• _Work instructions_
Please extract the lines starting at the one containing "Click the Pork row arrow icon" and ending at the one containing "Action: [x=122, y=653]", and reproduce them exactly.

• _Input records_
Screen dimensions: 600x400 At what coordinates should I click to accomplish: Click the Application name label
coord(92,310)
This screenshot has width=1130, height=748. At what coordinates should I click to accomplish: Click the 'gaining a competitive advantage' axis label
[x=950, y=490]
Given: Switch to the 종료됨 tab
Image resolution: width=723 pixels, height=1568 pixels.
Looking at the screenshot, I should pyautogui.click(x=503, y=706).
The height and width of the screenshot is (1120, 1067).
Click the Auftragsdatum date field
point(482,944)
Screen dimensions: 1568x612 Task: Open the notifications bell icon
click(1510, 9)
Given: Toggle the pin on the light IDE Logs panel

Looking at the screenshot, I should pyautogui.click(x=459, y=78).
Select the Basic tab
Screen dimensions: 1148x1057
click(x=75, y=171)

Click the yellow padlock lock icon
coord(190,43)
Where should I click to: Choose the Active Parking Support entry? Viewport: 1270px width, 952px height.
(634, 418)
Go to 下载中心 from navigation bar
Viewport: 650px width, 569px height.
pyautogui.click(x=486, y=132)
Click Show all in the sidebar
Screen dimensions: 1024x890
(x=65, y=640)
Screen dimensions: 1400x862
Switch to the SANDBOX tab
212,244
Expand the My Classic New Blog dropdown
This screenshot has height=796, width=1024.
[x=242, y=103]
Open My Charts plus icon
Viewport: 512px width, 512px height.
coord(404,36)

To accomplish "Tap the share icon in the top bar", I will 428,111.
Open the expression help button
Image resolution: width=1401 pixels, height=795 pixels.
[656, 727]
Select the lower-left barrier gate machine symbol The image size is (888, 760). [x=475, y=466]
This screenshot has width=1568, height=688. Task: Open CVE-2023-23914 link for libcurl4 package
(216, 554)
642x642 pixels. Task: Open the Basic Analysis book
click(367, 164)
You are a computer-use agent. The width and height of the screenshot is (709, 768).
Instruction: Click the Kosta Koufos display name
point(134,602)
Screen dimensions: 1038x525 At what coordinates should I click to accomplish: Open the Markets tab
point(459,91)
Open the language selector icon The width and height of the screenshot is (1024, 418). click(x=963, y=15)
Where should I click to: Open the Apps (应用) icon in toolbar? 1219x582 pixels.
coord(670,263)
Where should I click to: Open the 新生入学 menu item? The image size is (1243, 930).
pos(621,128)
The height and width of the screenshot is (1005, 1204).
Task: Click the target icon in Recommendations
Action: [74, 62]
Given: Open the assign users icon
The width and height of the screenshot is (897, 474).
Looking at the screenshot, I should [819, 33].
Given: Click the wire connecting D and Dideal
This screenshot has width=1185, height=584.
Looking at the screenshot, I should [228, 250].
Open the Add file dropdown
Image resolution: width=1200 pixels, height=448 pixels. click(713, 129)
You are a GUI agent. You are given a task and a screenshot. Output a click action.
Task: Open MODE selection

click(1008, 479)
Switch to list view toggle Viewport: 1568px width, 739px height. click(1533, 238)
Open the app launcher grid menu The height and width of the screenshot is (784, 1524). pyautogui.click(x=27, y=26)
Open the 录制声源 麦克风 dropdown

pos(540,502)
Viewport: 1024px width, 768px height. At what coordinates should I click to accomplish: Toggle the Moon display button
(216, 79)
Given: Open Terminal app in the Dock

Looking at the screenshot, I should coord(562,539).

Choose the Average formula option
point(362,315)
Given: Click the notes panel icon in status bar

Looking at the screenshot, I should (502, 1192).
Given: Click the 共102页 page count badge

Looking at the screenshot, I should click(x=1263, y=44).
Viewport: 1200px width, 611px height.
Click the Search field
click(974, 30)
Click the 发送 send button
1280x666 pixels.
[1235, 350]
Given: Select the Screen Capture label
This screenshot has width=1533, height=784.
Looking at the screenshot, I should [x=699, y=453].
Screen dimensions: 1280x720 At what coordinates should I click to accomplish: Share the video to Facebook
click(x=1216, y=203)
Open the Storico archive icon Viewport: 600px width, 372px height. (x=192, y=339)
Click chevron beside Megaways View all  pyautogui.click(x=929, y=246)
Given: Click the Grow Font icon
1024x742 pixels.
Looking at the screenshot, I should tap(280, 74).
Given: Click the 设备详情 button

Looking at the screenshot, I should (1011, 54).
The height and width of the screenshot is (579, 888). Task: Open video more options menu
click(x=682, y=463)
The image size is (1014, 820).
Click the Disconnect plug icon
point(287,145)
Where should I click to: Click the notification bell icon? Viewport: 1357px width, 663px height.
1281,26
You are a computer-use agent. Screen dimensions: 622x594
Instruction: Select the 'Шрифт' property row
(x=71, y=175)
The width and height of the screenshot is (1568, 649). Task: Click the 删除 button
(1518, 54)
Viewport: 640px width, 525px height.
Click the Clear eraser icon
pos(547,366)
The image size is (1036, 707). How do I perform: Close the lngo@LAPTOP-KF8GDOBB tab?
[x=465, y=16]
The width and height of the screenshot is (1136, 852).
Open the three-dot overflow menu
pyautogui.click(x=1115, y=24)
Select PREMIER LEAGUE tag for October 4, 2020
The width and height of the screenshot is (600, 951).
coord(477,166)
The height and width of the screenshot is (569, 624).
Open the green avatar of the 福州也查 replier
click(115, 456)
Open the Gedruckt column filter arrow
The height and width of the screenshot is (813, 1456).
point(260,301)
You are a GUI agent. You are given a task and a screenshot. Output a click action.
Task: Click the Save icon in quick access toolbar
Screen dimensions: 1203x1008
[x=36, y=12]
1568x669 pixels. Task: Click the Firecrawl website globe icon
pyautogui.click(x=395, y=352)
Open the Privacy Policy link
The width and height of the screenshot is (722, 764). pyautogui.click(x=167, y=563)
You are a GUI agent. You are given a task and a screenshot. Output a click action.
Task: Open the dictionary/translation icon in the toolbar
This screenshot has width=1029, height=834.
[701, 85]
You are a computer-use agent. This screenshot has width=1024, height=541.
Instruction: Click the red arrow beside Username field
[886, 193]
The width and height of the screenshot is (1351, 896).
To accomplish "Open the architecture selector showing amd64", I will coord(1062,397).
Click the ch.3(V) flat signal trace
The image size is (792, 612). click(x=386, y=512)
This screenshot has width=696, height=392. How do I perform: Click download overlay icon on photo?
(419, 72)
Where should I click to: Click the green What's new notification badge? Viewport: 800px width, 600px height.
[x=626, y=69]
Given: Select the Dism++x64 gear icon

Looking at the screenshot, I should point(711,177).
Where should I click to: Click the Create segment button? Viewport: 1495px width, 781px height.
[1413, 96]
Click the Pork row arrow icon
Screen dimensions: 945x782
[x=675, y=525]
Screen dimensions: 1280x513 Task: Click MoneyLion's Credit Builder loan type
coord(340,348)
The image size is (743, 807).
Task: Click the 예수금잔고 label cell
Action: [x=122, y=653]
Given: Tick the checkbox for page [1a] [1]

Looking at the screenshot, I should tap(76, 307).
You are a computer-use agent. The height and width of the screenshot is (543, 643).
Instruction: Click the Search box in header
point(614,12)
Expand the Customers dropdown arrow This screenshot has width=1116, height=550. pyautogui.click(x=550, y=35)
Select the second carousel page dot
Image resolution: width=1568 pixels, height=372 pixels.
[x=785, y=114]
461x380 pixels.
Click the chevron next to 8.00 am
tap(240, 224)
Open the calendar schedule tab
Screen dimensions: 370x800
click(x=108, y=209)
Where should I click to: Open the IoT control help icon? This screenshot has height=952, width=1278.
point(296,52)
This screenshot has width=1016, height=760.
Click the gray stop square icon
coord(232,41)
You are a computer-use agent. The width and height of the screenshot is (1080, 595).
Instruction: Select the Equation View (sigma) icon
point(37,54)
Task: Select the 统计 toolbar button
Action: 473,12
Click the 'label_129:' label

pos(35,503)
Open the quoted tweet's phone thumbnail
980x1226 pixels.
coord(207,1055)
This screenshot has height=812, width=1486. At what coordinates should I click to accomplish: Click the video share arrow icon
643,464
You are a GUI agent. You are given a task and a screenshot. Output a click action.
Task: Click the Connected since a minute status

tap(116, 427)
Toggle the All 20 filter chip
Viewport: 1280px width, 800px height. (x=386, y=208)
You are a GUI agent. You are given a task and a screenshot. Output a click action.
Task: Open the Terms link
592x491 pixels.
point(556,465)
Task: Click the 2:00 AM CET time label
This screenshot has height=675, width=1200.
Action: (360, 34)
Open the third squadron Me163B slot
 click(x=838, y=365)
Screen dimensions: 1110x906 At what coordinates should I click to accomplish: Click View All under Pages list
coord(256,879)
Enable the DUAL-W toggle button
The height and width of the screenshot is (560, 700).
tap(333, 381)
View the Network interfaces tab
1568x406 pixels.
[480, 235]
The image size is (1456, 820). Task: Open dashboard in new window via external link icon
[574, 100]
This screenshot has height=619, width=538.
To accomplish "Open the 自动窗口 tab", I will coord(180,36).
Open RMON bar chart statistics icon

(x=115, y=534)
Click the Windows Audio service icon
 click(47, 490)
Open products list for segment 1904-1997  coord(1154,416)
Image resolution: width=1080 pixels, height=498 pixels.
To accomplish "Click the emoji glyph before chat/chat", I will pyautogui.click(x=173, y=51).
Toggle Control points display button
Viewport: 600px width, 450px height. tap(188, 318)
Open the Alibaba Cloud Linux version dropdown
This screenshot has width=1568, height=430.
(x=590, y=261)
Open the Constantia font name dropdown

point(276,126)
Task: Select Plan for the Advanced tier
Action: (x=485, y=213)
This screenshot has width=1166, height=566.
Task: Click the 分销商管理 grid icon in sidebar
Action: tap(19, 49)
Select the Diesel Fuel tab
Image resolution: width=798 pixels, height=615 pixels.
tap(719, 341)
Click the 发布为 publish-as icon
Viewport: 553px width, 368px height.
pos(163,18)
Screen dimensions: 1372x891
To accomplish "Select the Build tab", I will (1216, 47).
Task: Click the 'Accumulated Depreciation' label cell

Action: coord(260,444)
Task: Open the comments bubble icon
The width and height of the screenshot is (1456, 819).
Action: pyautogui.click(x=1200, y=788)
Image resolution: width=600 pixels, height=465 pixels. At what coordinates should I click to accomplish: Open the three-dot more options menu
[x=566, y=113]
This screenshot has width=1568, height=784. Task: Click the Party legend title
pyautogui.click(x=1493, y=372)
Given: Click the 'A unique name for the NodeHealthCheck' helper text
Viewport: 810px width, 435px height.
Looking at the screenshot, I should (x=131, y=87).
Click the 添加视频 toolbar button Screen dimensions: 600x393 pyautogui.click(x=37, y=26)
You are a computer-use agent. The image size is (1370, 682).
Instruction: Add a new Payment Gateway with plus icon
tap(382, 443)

• _Output of the task_
Click the Pork row arrow icon
Screen dimensions: 945x782
[x=675, y=525]
Screen dimensions: 1280x513 Task: Click MoneyLion's Credit Builder loan type
coord(340,348)
The image size is (743, 807).
Task: Click the 예수금잔고 label cell
Action: [x=122, y=653]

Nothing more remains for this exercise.